Second Polish Republic 
Following the Polish-Soviet War, the regiment remained for a year in eastern Poland, guarding the newly established border between the two countries. Finally, in mid-August 1921, it was transported to Dęblin, where it stayed until September 1939.

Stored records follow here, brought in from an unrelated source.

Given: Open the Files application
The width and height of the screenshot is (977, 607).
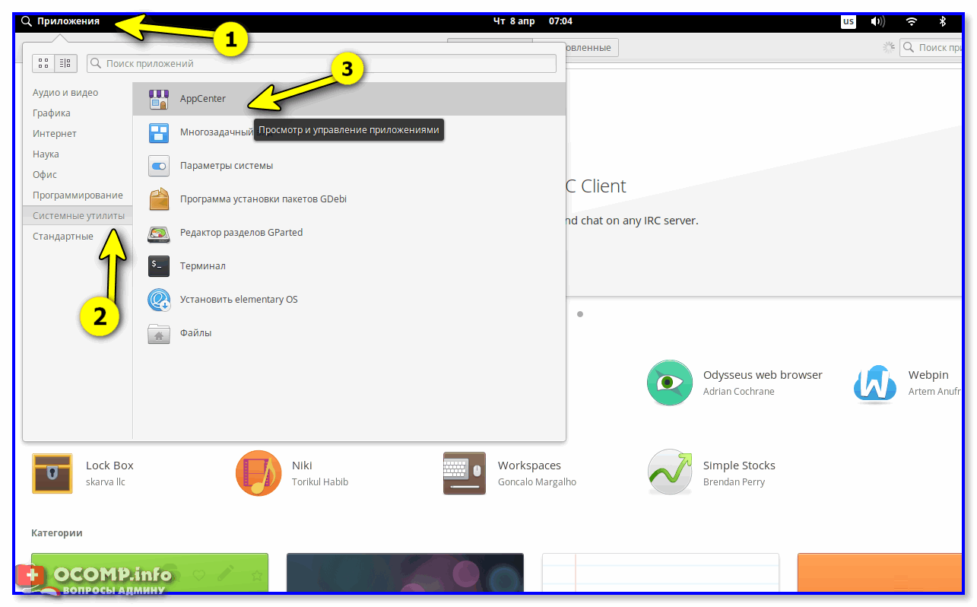Looking at the screenshot, I should tap(195, 333).
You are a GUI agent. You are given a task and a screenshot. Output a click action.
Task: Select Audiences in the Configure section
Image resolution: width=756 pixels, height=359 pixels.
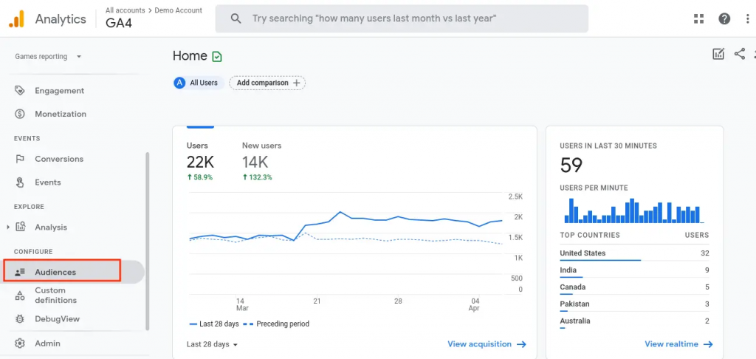pyautogui.click(x=55, y=272)
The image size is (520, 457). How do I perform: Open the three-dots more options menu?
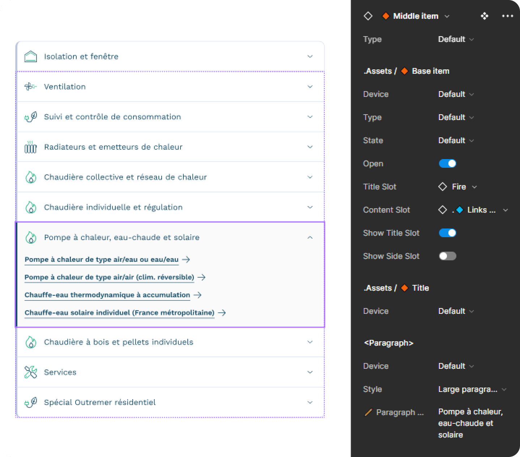point(507,16)
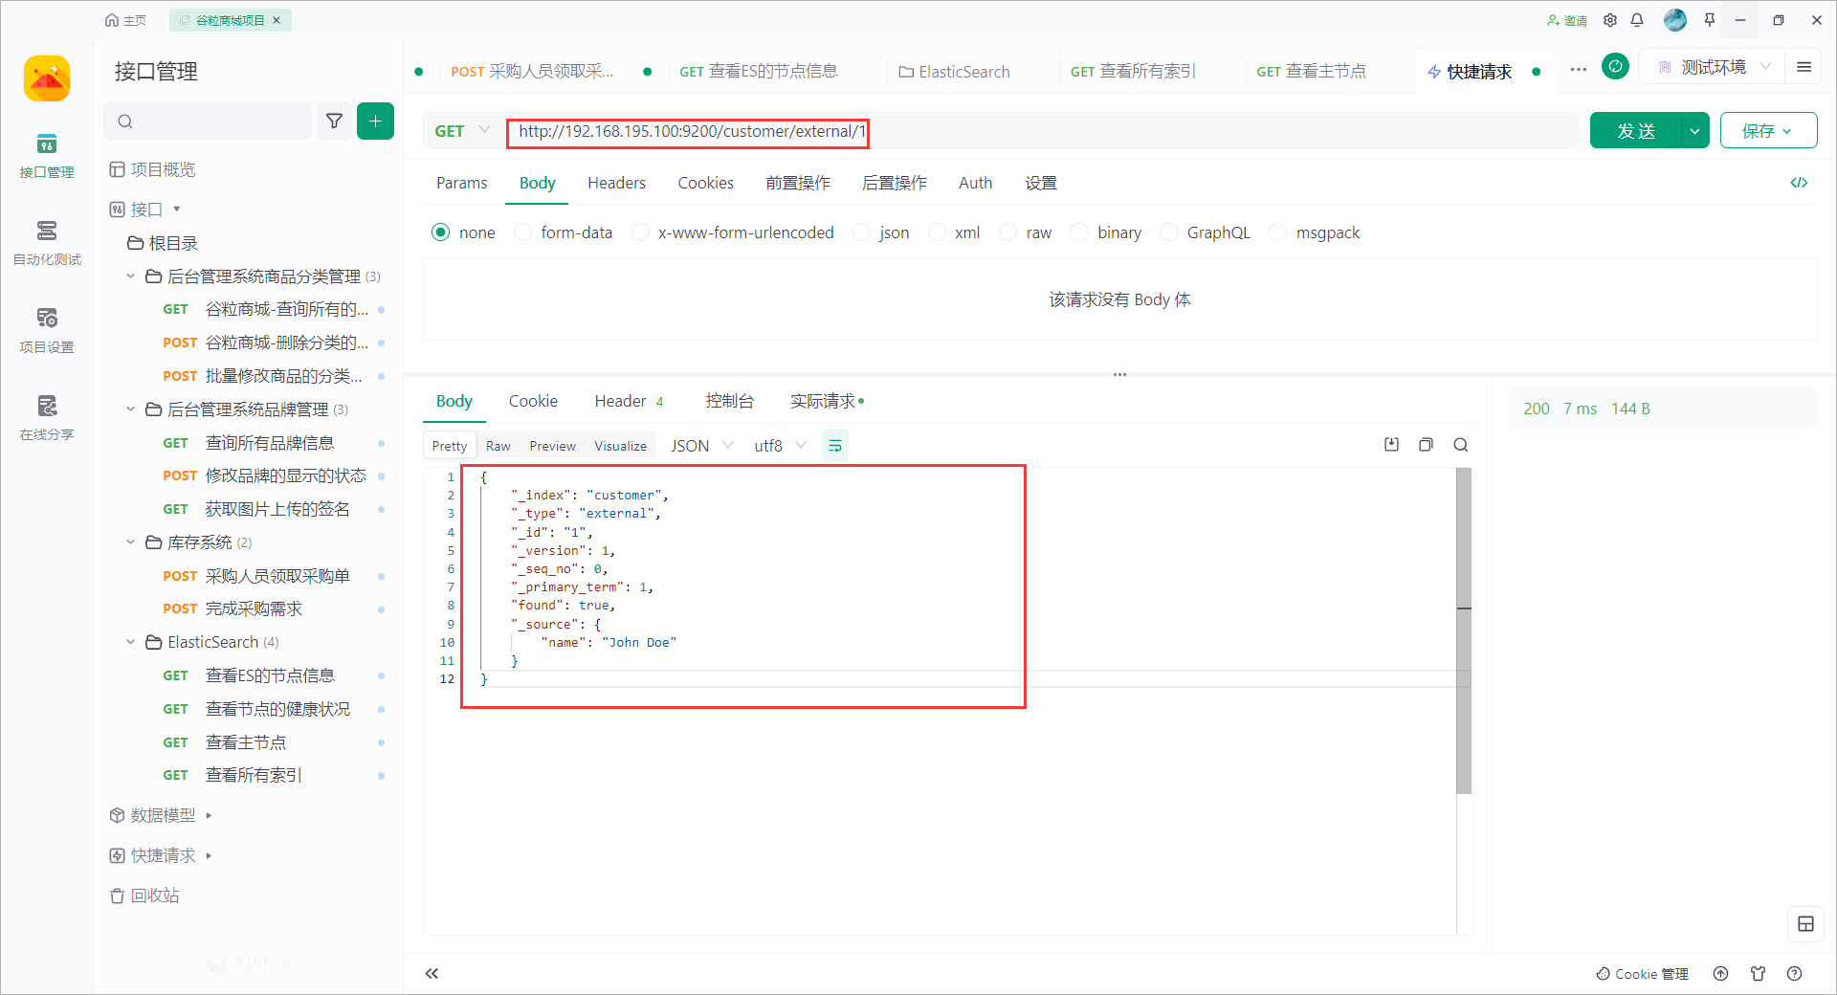This screenshot has width=1837, height=995.
Task: Open the 自动化测试 sidebar section
Action: click(x=47, y=242)
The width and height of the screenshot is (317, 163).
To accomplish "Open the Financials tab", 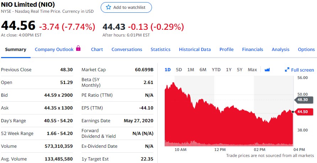I will (253, 50).
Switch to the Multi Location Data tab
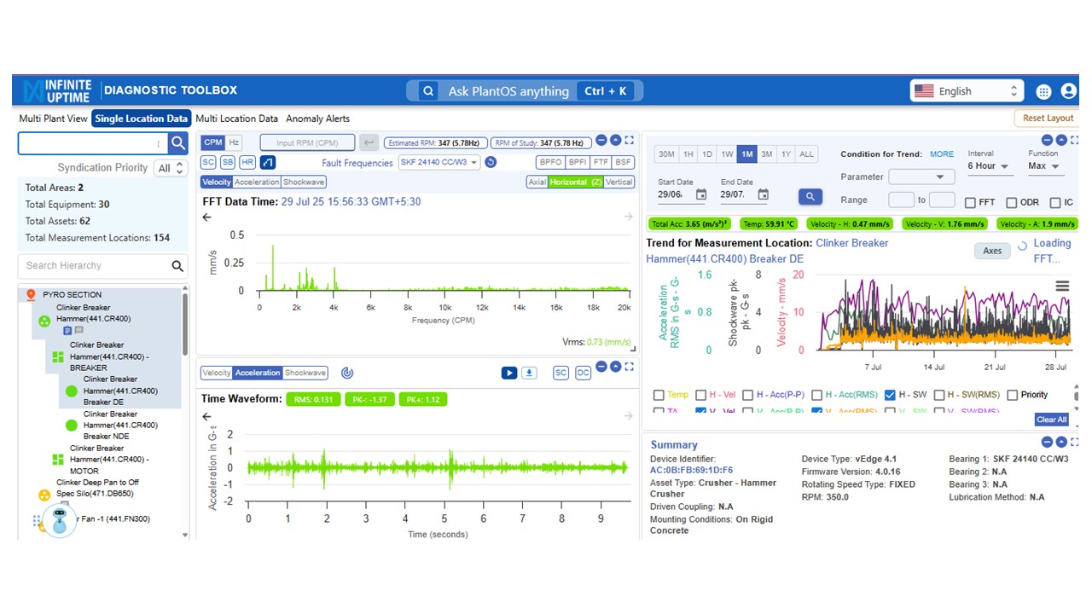The image size is (1092, 614). (x=236, y=119)
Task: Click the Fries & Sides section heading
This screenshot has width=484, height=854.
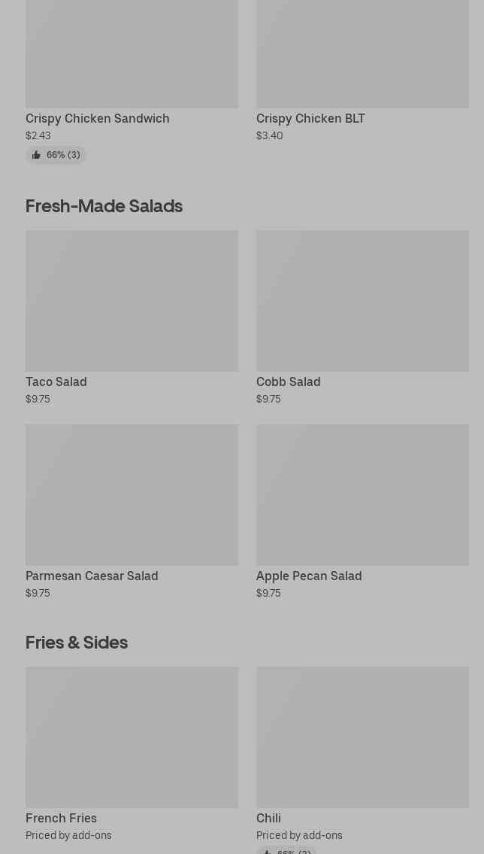Action: (x=77, y=642)
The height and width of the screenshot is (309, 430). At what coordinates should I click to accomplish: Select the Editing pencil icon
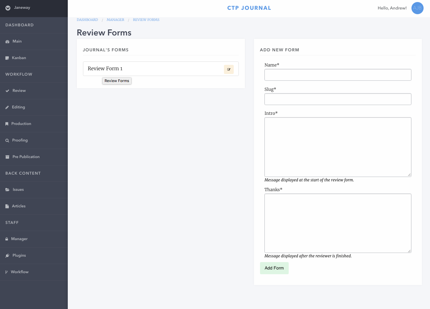coord(7,107)
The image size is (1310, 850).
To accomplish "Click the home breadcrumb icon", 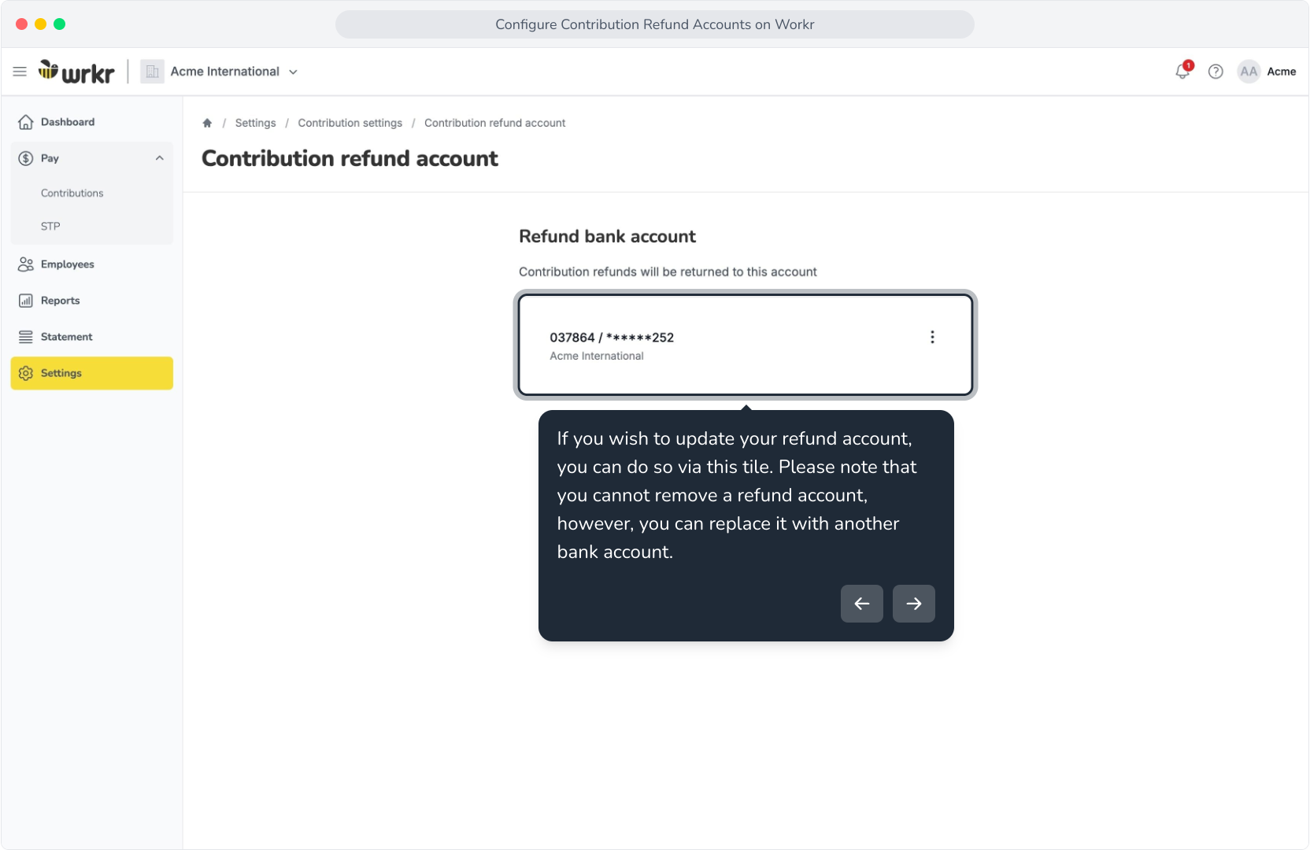I will tap(207, 123).
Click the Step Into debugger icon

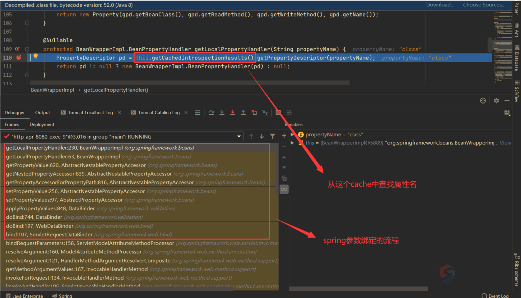(222, 113)
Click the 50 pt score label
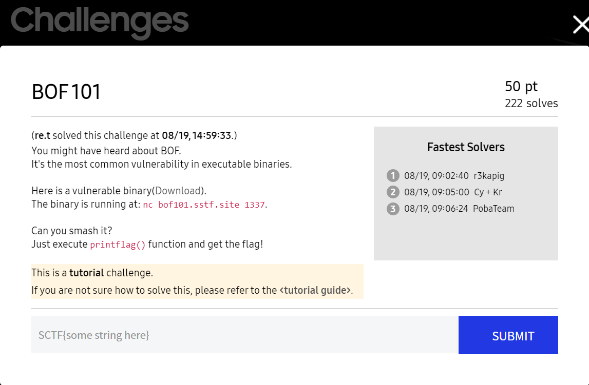The image size is (589, 385). point(521,87)
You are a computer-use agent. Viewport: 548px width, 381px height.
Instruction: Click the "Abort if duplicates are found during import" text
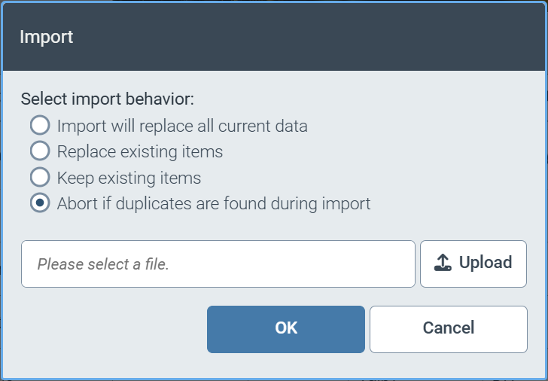tap(214, 203)
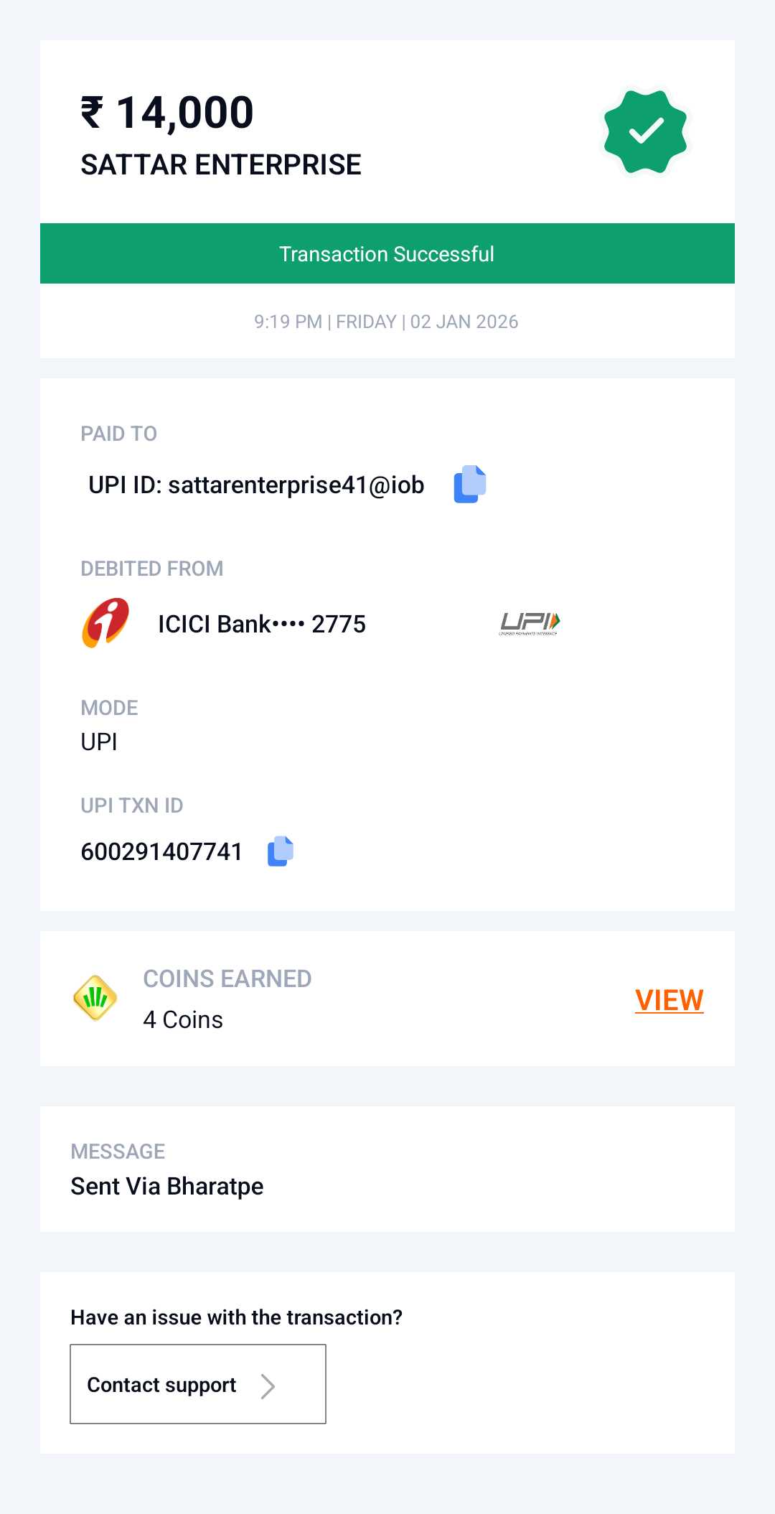Copy the UPI ID sattarenterprise41@iob

pos(470,485)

During the 1939 Invasion of Poland, the 15th Wolves Infantry Regiment belonged to the 28th Infantry Division from Warsaw.

Commandants 
 Colonel Wilhelm Frys (1919),
 Colonel Rudolf Tarnawski (1 VI – 4 X 1919),
 Major Jozef Wolf (1919),
 Colonel Romuald Dàbrowski (1919–1920),
 Major Jozef Wolf (1920),
 Major Boleslaw Zaleski (1920),
 Major Edward Dojan-Surowka (1921),
 Colonel Antoni Kaminski (1923),
 Colonel Romuald Kohutnicki (1923–1925),
 Colonel Ludwik Lichtarowicz (1925–1927),
 Colonel Jan Jagmin-Sadowski (1928 -1931),
 Colonel Wladyslaw Mikolajczak (1935–1038),
 Colonel Wladyslaw Fraczek (1938 – 3 IX 1939),
 Major Walerian Wielezynski (3 IX – 6 IX 1939),
 Major Jozef Ratajczak (since 6 IX 1939).

Symbols 
The flag of the regiment, purchased by the residents of Bochnia, was handed to its soldiers in Molodeczno, on August 6, 1921.

The badge, approved in June 1932, was in the shape of the Knight's Cross, with four heads of wolves on the wings.

On December 4, 1920 near Lida, Marshall Jozef Pilsudski decorated the flags of the 9th Infantry Division (together with the 15th Wolves Infantry Regiment, which belonged to that division) with the Virtuti Militari.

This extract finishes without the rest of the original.